Heartstopper (2ª Temporada) – Crítica | As cores e as dores da aceitação

Heartstopper (2ª Temporada) - Crítica | As cores e as dores da aceitação 1

Em tempos de streaming, o público é quem tem voz suprema ao decidir o que é sucesso ou não. E com toda a certeza, Heartstopper conquistou o coração de muita gente, o que abriu os olhos da senhorita Netflix para que investisse no projeto. Com isso, fomos agraciados com uma segunda temporada à altura, repleta de novos sentimentos, desafios; e que não abre mão da autoralidade e da leveza e fluidez narrativas.

Temos de volta os jovens Joe Locke e Kit Connor como o casal principal, Charlie e Nick, respectivamente; e os queridos Yasmin Finney, William Gao e Tobie Donovan como o trio coadjuvante, mas detentores de novos arcos muito bem definidos em tom de importância. A autora e ilustradora Alice Oseman retorna para seu posto de produtora, ao lado do diretor Euros Lyn, numa cooperação mais que saudável.

Nesta segunda temporada de “Heartstopper“, Nick encontra-se desafiado por si mesmo a entender como será sua vida pública a partir de agora, uma vez que não é assumido como seu namorado Charlie. Uma viagem à França, novos personagens e novos romances são os pontos altos desta fase, para mostrar ao mundo, mais uma vez, que a autenticidade e o companheirismo são valores que levamos para a vida toda.

Nick (Kit Connor) e Charlie (Joe Locke) se beijando, em Heartstopper.
Foto: Reprodução.

Um grande desafio para os realizadores ao se proporem a filmar uma continuação, seja nos cinemas ou nas plataformas de distribuição, é manter a essência da obra precursora, pois ela, afinal, foi quem ditou o tom de sucesso que motivou o interesse de continuar a se contar uma história; ao mesmo tempo em que novas perspectivas e cenários sejam adicionados para ampliar o universo até então concebido. Felizmente, “Heartstopper” é um daqueles casos em que o amadurecimento e a inovação é a todo instante almejada, mas a “partícula essencial” que caracteriza o universo criado por Oseman não é perdida de vista.

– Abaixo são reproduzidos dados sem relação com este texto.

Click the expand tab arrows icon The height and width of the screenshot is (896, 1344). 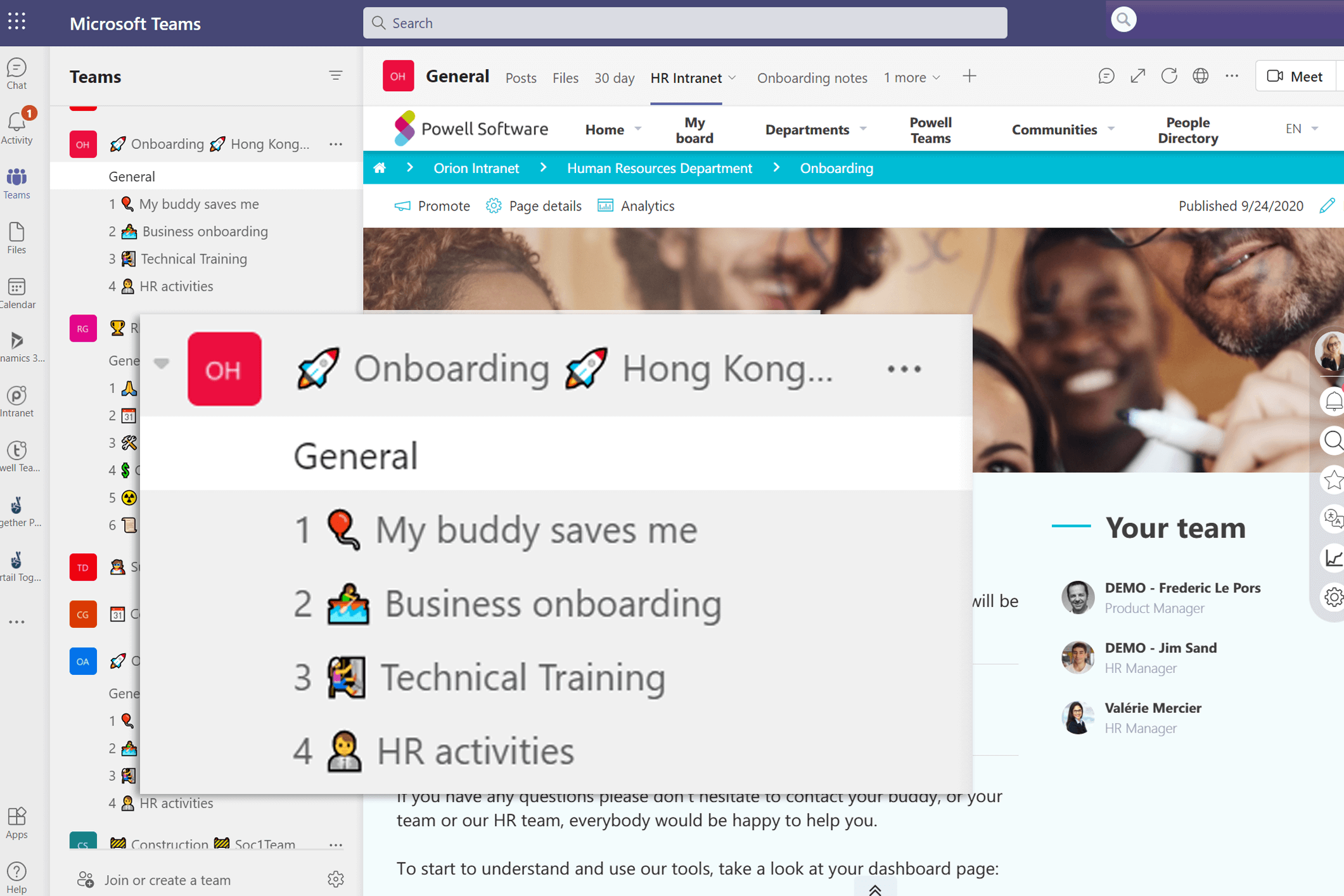pos(1137,76)
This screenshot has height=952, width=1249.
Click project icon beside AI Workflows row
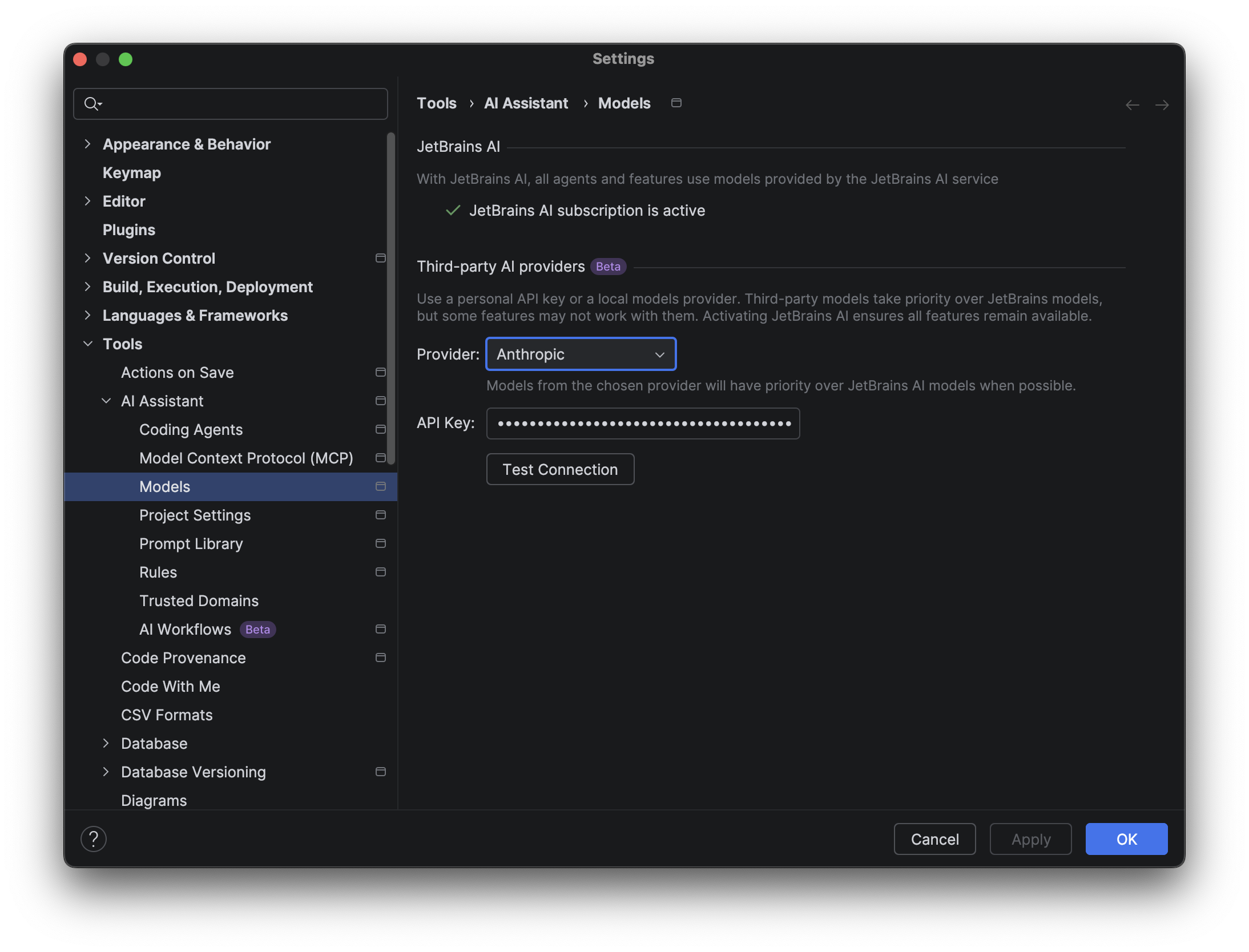point(381,630)
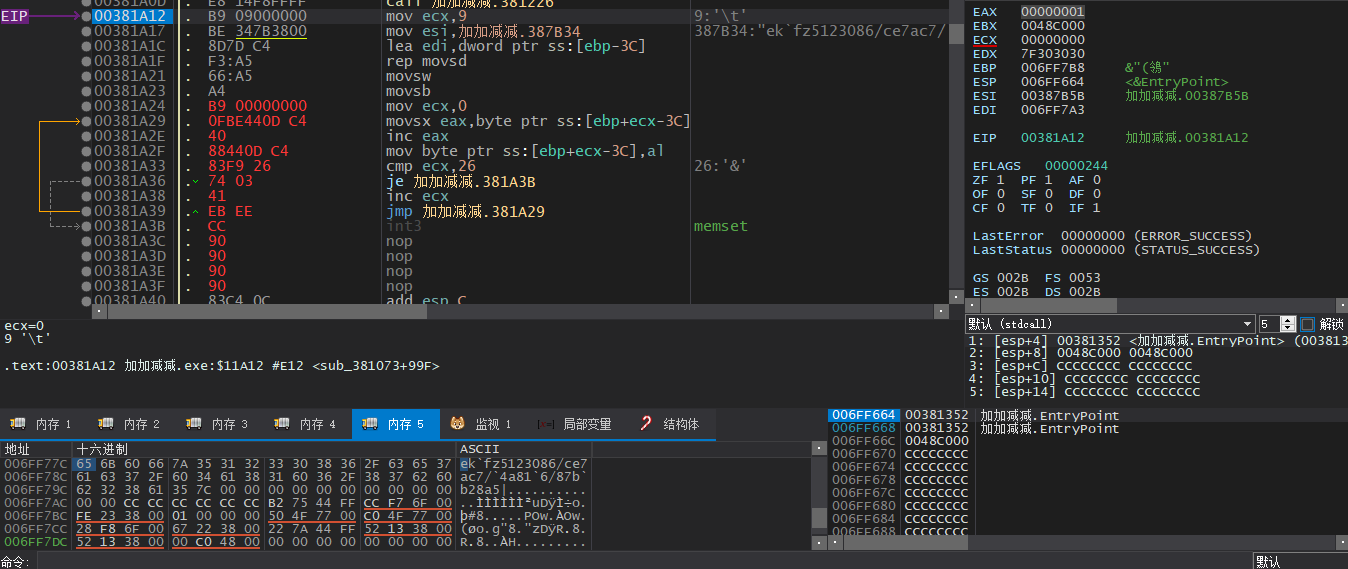Click the 内存 2 tab memory icon
The width and height of the screenshot is (1348, 569).
coord(105,424)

Isso é notável, não somente pelo físico dos atores (que “envelheceram” e se “emposturaram” ao longo das filmagens, em comparação com a primeira temporada), mas também pela forma como dialogam entre si e lidam com as situações-problema apresentadas. Os últimos episódios, por exemplo, por mais próximos de uma resolução que estivessem, mostram que as personagens têm muito domínio sobre o que pensam sobre si e sobre o momento que vivem, e como tentam manter o controle mesmo quando tudo parece perdido.

Em alguns momentos, o espectador consegue ter aquela sensação que é muito familiar da obra literária “O Pequeno Príncipe“, de Antoine de Saint-Expéry: a simplicidade de pensamento que, de tão simples, é profunda; e sendo profunda, torna-se madura.

Heartstopper (2ª Temporada) - Crítica | As cores e as dores da aceitação 2
Foto: Divulgação Netflix.

O acerto de Euros Lyn, que retorna como diretor de todos os episódios, é manter a leveza e o carisma que permeia toda a construção de concepções de “Heartstopper“. O elenco permanece igualmente cativante, as cores continuam muito presentes e vibrantes e as temáticas se reinventam em passos significativos e satisfatórios. Torna-se lógico e muito mais aceitável todo o trabalho realizado ao entorno da realidade de Nick ao sair do armário. Como é seu contexto familiar e de amigos, os receios, as preocupações, os questionamentos… ao mesmo tempo, Alice Oseman estende sua preocupação ao desenvolver mais características de outras e novas personagens.

Temos aqui um arco belíssimo para os jovens Tao (William Gao) e Elle (Yasmin Finney)! Não há uma facilitação para que realmente exista algo entre as personagens. As casualidades e os desafios chegam na mesma proporção que chegaram para Charlie e Nick na temporada anterior… ou seja, vemos uma relação fluida e extremamente natural. A “ingenuidade” e a visão colorida que “Heartstopper” retrata continua a não ser incômoda; é, antes, a grande virtude do projeto, uma vez que não adota as visões sofridas e pessimistas que a própria realidade já nos dá.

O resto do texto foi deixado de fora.